Par la rédaction, avec AFP

 

Dès 2020, le gouvernement allemand avait annoncé une stratégie nationale de l’hydrogène et annonçait des milliards d’investissements dans des projets hydrogène renouvelable « uniquement ». En 2023, la crise énergétique pousse la première économie européenne d’Europe au compromis puisque le gouvernement d’Olaf Scholz décline aussi l’hydrogène bleu, turquoise ou orange en conservant son opposition néanmoins à l’hydrogène rose issu du nucléaire, source d’une opposition importante entre Paris et Berlin depuis deux ans. Économiquement, l’Allemagne n’a jamais fait de la production d’hydrogène vert sur son sol une priorité. Le pays travaille plutôt à produire avec des technologies et des entreprises allemandes de l’hydrogène dans des pays où les conditions économiques et climatiques permettraient d’obtenir de l’hydrogène renouvelable à meilleur coût.

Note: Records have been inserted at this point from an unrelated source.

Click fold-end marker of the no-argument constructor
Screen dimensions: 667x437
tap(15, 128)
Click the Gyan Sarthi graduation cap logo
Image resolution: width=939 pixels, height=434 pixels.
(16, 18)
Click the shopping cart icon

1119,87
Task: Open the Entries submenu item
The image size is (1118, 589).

1 800 kilomètres de réseaux H₂ d’ici à 2028

« Les investissements dans l’hydrogène sont un investissement dans notre avenir : dans la protection du climat, dans des emplois qualifiés et dans la sécurité de l’approvisionnement énergétique », avait déclaré Robert Habeck, ministre allemand de l’Économie, lors de la présentation de la nouvelle stratégie en juillet 2023. Pour la première économie européenne qui a renoncé au nucléaire en 2023 et qui veut se sevrer du charbon d’ici 2030 à 2038, l’hydrogène et ses dérivés sont la clé de la décarbonation de l’industrie et de la production d’énergie. D’autant que la guerre en Ukraine a sonné le glas du gaz russe bon marché qui a fait tourner les usines allemandes durant des décennies. En juillet dernier, le gouvernement fédéral a notamment acté le doublement de son objectif domestique de production en passant en 5 gigawatts à au moins 10 gigawatts en 2030 mais aussi et (surtout) la mise en place d’une vaste infrastructure de transport d’hydrogène : plus de 1 800 kilomètres de canalisation doivent être opérationnelles d’ici à 2028.

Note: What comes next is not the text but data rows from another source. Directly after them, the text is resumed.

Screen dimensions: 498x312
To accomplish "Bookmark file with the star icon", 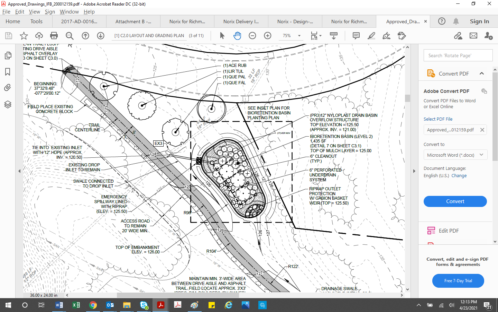I will click(x=24, y=36).
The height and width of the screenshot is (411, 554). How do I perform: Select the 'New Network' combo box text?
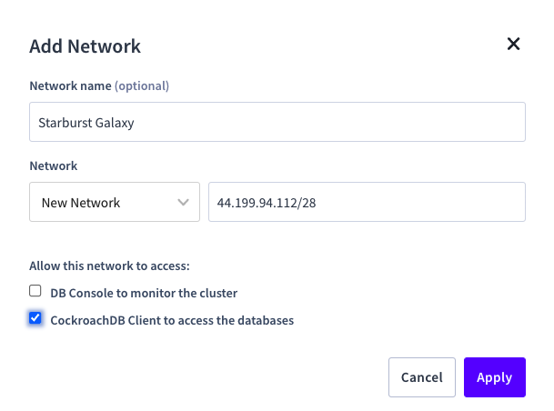point(80,203)
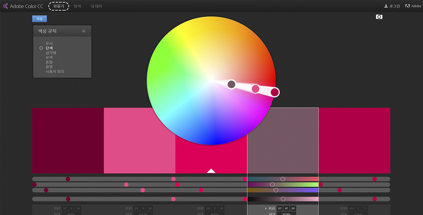Select the pink middle handle on the color wheel
This screenshot has height=215, width=423.
[x=255, y=88]
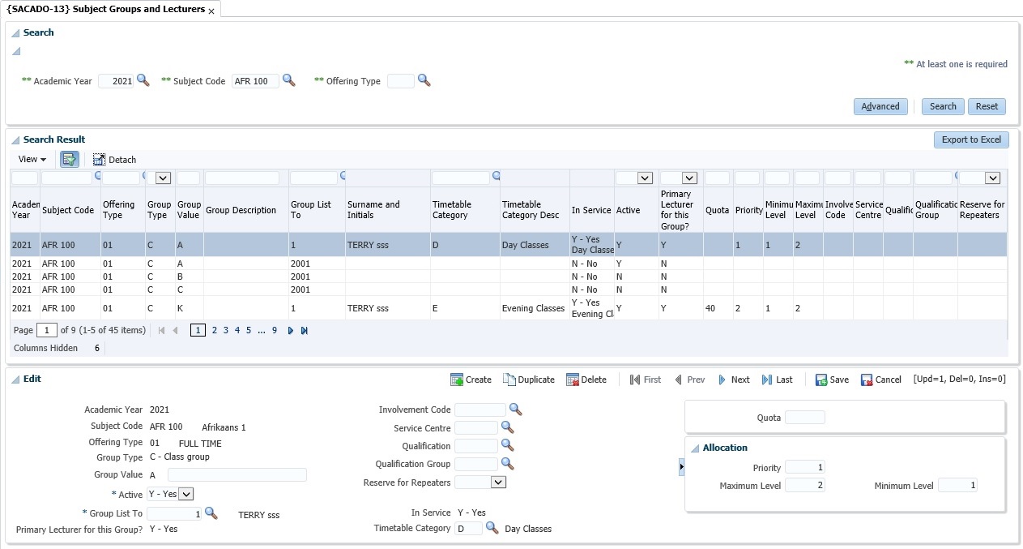Duplicate the selected record
Viewport: 1023px width, 549px height.
tap(529, 380)
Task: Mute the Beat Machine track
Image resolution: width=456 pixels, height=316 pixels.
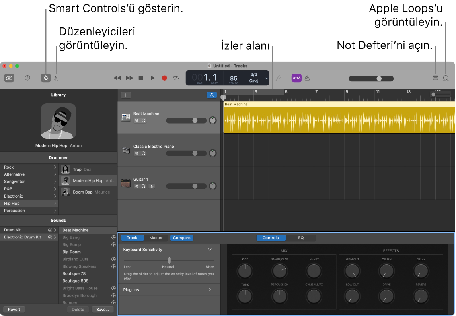Action: [137, 120]
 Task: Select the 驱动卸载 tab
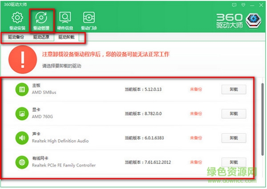[66, 37]
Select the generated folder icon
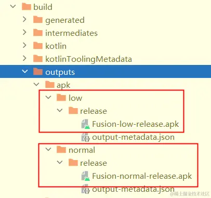This screenshot has width=211, height=198. [x=38, y=20]
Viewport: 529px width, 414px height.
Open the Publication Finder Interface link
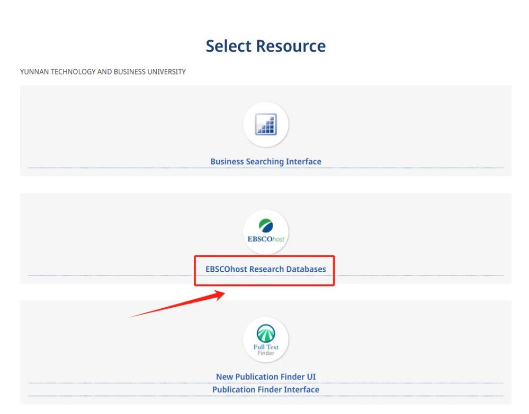pyautogui.click(x=266, y=390)

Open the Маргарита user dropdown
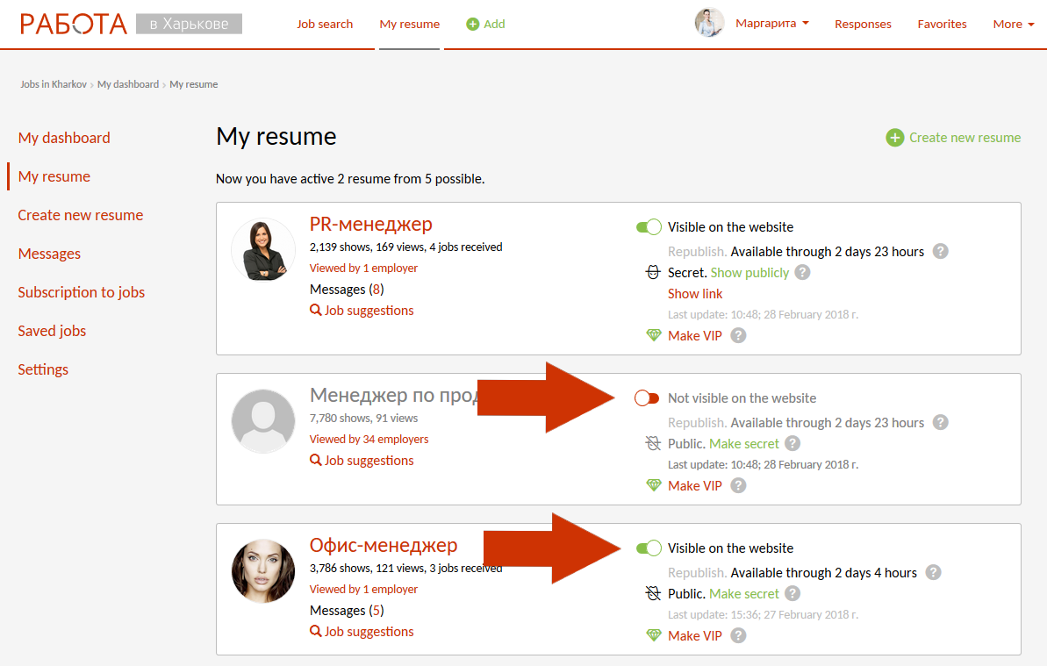(771, 24)
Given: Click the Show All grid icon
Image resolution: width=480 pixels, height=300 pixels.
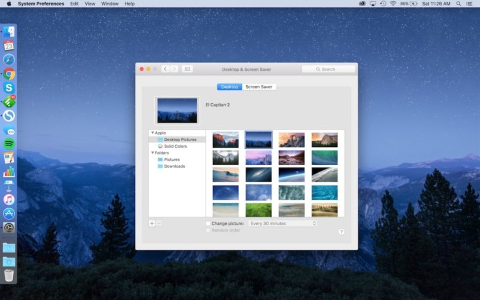Looking at the screenshot, I should 187,69.
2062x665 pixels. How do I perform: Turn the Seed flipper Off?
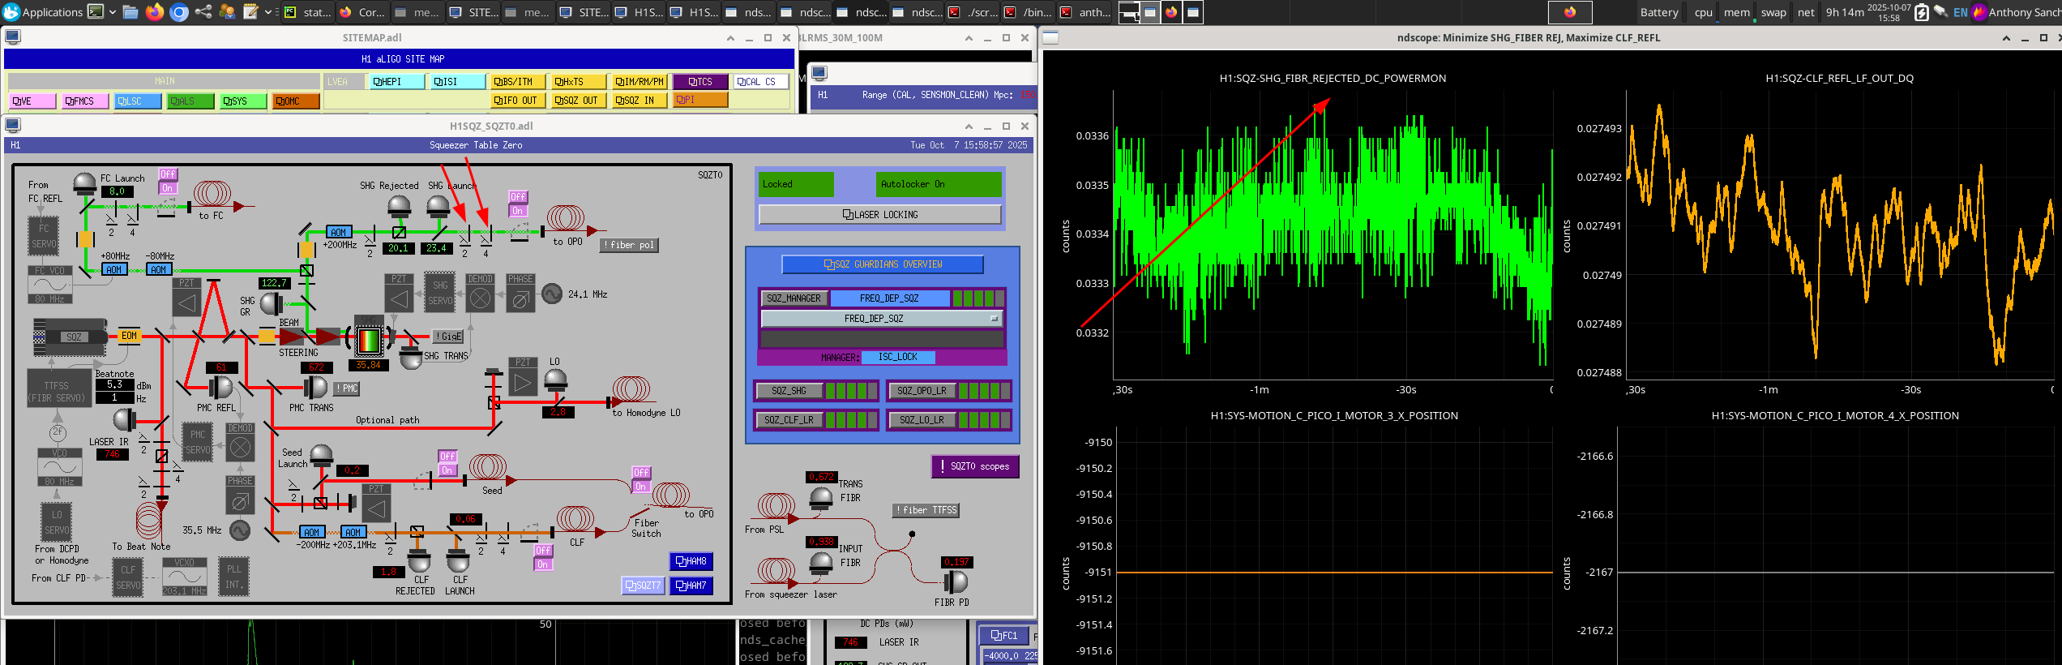point(447,457)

Une stratégie qui parie sur l’importation 

Une grande partie des besoins en hydrogène « devra être couverte par des importations de l’étranger », a déclaré mercredi le ministre de l’Économie Robert Habeck (Verts) en présentant la feuille de route du gouvernement pour s’approvisionner auprès de pays tiers. Selon le ministère, l’Allemagne devra importer en 2030 de l’hydrogène et des dérivés d’hydrogène à hauteur de 45 à 90 térawattheures (TWh), soit 50 à 70 % de ses besoins annuels totaux (entre 95 et 130 TWh). D’ici 2045, les besoins du pays pourraient atteindre entre 360 et 500 TWh d’hydrogène et environ 200 TWh de dérivés d’hydrogène. Berlin dit travailler avec « un grand nombre de pays, de régions et d’acteurs partenaires » afin de « diversifier au maximum les sources d’approvisionnement« .

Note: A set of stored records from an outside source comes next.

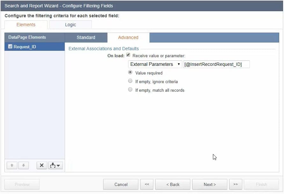Proceed with the Next button
Screen dimensions: 284x194
pyautogui.click(x=210, y=184)
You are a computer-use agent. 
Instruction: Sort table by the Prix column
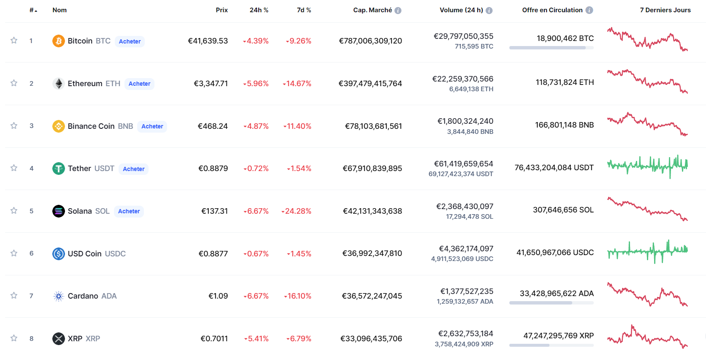pos(222,10)
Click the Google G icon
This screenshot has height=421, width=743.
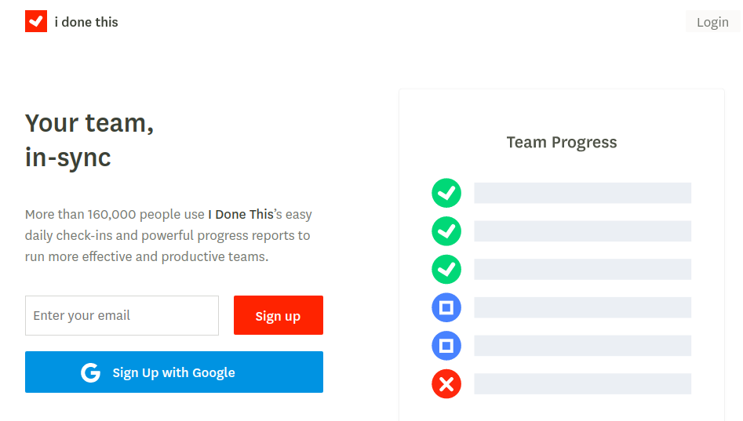click(90, 372)
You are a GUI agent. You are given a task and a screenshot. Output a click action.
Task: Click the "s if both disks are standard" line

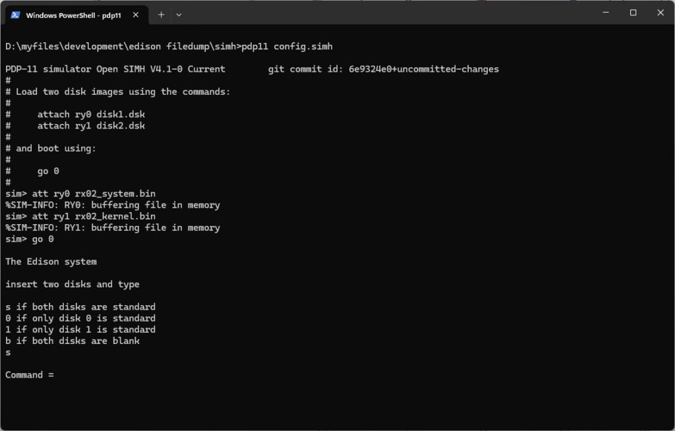(x=80, y=307)
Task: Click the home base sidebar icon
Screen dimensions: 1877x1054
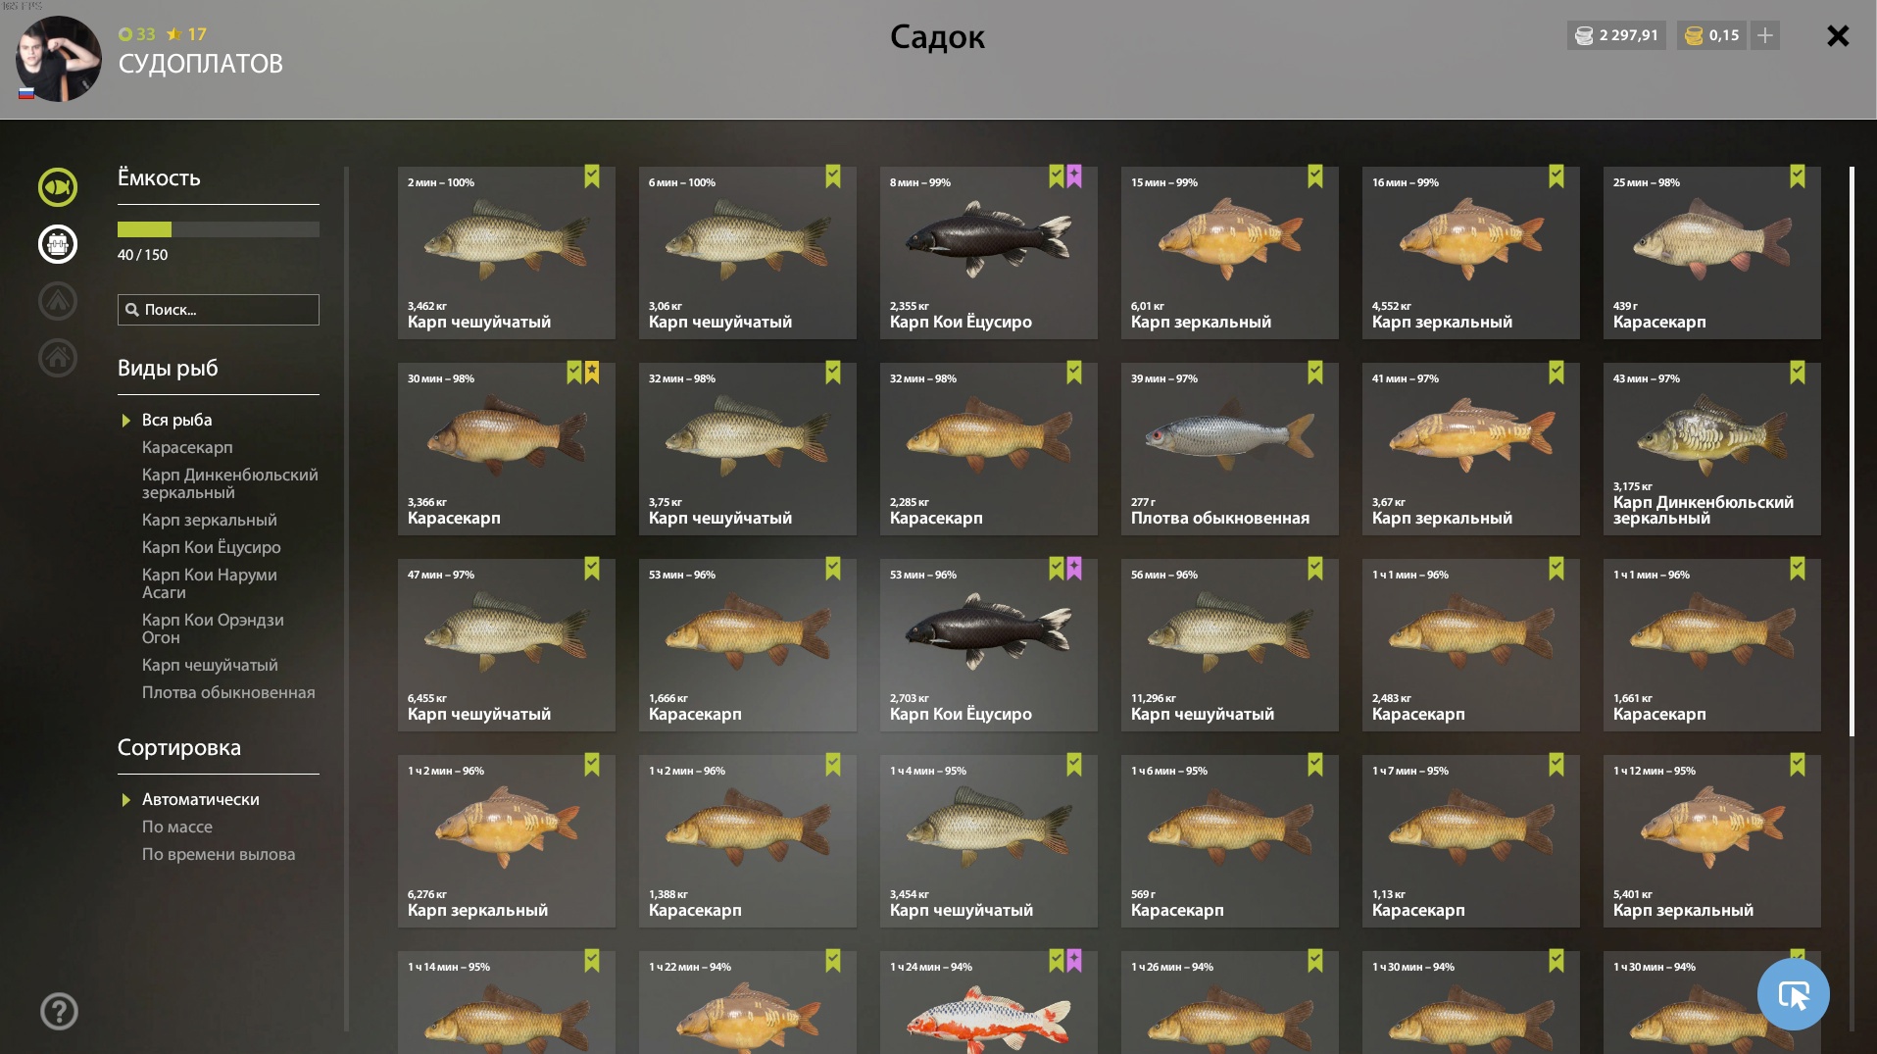Action: [58, 358]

L’Allemagne multiplie les partenariats à l’international

L’établissement de partenariats sur l’hydrogène a été au cœur de nombreux déplacements du chancelier Olaf Scholz et du ministre de l’Économie ces deux dernières années, notamment sur le continent africain, mais aussi au Canada, au Qatar ou en Australie. L’importation depuis les pays partenaires se fera par bateau, sous forme d’ammoniac ou d’hydrogène liquide, l’Allemagne misant également sur la construction de pipelines pour l’acheminement depuis les régions les moins éloignées. L’hydrogène doit être utilisé dans les secteurs où les énergies renouvelables, comme le solaire et l’éolien, ne peuvent pas être utilisées directement, par exemple dans les secteurs industriels à forte consommation d’énergie comme la production d’acier. Il doit aussi, à terme, remplacer le gaz dans les centrales produisant de l’électricité.

Quelques inquiétudes

Plusieurs représentants de l’économie ont critiqué mercredi cette feuille de route, estimant qu’elle n’était pas assez concrète. Il manque « de nouvelles mesures, des impulsions fraîches ou même des jalons qui pourraient stimuler le commerce mondial de l’hydrogène », a déploré Hartmut Rauen, de l’association des constructeurs de machines-outils (VDMA). Les professionnels du gaz regroupés dans l’association Zukunft Gas ont demandé « des mesures concrètes et des calendriers« , ainsi que la mise en place d’un « système de certification international uniforme pour l’hydrogène« .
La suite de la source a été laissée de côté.